The Vancouver Island Health Authority told her even the manufacturer couldn’t say what the effect might be since the device was only designed and tested for use over periods of 24 hours or less.
It said it looked at devices made of similar materials and didn’t believe there were any long-term risks to Jokinen or her baby from the breakdown of the components.
Jokinen says she wanted the health authority to take responsibility, but it refused, saying the failure was by the surgeon who is an independent contractor and not an employee.
“Physicians in B.C. are independent contractors who are licensed and regulated by the College of Physicians and Surgeons of B.C.,” the authority said in an email to Go Public.
Jokinen said she was surprised by the health authority’s reaction.
“They’re responsible for their subcontractor’s actions and … providing safeguards to make sure that people aren’t harmed.”
Kossey, at the CPSI, agrees. “Certainly, they are responsible for what happens under their watch and within their facility,” she said.
Jokinen chose not to pursue action against the surgeon.
Go Public reached out to HealthCareCAN, an organization that represents hospitals across Canada, for comment but did not immediately hear back.
According to the most recent report on the quality of healthcare in OECD countries, a foreign body — sponges, needles, clamps, scissors, etc. — is left inside a patient in Canada 9.8 times out of every 100,000 surgeries. That’s three times the average.
The next-highest OECD results were Sweden at 8.3 followed by Netherlands with 4.6 per 100,000.
“The data shows that we’re not doing as good as we should be as a developed country,” Kossey told Go Public.
But she also suggests the reason Canada appears to have more mistakes could be in the accuracy of the reporting itself.
“Some of the other countries … being compared against may have different cultures around how they’re collecting and using that information … it’s a bit of a mixed signal,” she said.
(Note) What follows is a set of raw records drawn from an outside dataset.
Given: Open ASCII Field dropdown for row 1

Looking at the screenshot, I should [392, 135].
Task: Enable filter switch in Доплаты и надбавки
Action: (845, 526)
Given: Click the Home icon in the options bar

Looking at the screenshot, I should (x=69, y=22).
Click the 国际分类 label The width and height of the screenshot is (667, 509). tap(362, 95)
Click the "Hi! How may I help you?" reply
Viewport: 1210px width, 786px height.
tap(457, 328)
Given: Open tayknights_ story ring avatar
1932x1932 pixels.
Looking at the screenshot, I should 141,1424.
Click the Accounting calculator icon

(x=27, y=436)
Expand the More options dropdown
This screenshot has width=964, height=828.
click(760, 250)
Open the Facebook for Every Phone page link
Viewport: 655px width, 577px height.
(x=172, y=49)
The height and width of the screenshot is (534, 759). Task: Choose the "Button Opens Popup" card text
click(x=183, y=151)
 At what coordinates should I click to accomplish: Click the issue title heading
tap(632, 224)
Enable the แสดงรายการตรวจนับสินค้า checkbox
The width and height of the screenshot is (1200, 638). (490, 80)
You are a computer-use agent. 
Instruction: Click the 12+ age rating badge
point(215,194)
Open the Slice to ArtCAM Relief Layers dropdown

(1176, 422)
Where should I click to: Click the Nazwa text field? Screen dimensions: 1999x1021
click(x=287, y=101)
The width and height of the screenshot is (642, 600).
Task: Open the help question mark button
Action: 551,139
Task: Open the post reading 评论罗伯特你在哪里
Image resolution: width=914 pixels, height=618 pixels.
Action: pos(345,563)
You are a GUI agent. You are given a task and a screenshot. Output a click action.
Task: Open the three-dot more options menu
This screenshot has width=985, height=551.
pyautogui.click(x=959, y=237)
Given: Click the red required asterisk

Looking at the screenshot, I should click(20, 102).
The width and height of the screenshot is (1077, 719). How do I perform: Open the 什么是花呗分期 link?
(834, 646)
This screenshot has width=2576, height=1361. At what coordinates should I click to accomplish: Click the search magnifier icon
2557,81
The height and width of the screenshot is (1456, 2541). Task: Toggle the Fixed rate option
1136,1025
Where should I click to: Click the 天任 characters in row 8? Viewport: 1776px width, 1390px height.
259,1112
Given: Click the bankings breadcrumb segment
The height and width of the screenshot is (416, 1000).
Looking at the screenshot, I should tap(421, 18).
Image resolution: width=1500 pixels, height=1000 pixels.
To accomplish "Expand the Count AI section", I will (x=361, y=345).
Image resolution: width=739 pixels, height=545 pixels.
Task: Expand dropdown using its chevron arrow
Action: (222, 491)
Kossey says medical teams need to ensure they do an appropriate inventory of equipment used during all procedures and to communicate clearly with the patient and family members — even in the most chaotic situations — what’s being done so there are no surprises.
Jokinen was surprised to hear how often something goes wrong. “That points at a systemic flaw in our healthcare system,” she said.
“In order to address that, we need to first acknowledge that it’s happening. The health authorities need to take responsibility for the actions of their subcontractors and they also have to come up with a mitigation plan to avoid these types of events,” she said.
The Vancouver Island Health Authority told Jokinen it has made changes. Non-surgical devices like the monitor that was left inside her were added to a checklist of items that need to be retrieved after medical procedures.